◆ EXERCISE: Here is the task for the records below: repeat exactly the lines from the one with "The image size is (1440, 810)." to the one with "Click the Windows taskbar search box", both included, and nothing else.

◆ ENTRIES PROVIDED:
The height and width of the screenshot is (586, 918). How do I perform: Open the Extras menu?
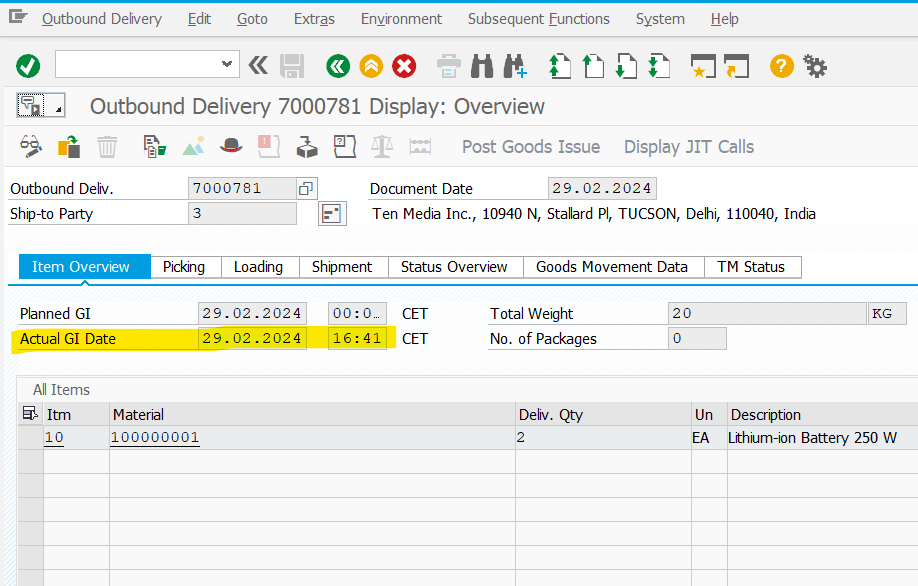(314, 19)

---

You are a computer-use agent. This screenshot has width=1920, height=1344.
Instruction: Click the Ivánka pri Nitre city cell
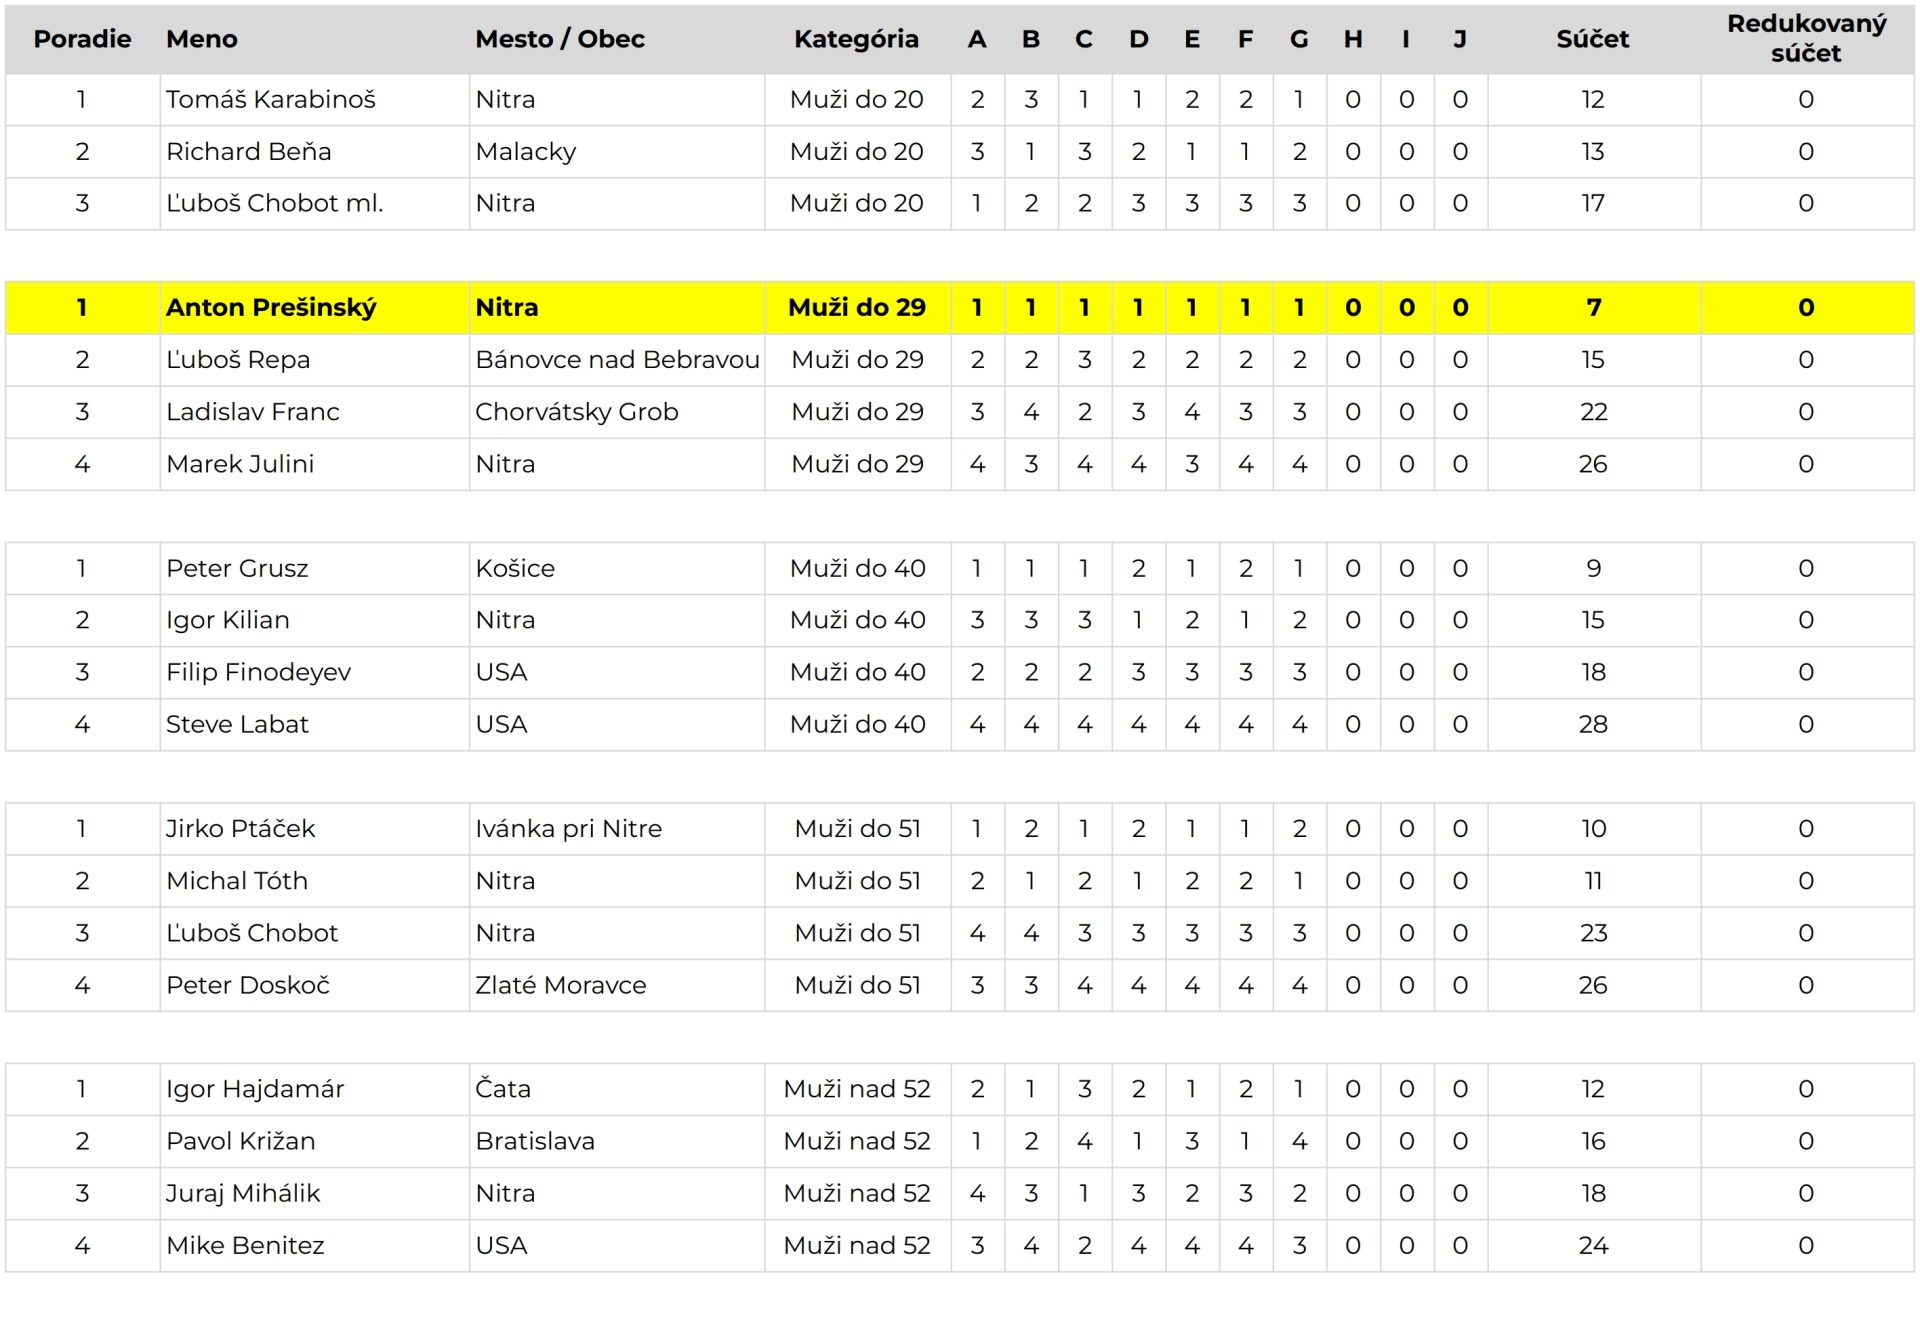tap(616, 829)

...

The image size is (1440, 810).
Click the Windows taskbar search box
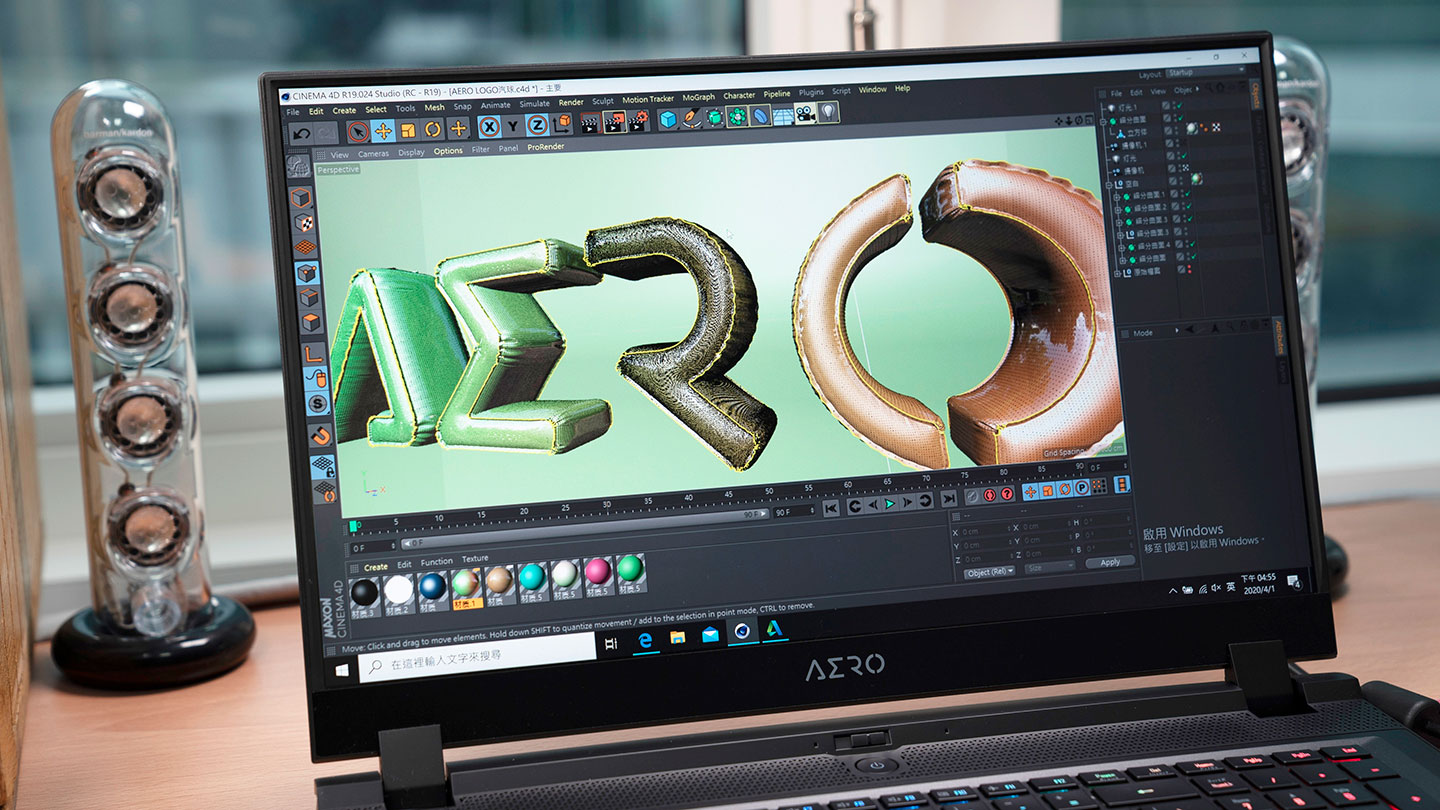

◆ TASK SOLUTION:
The image size is (1440, 810).
Click the Windows taskbar search box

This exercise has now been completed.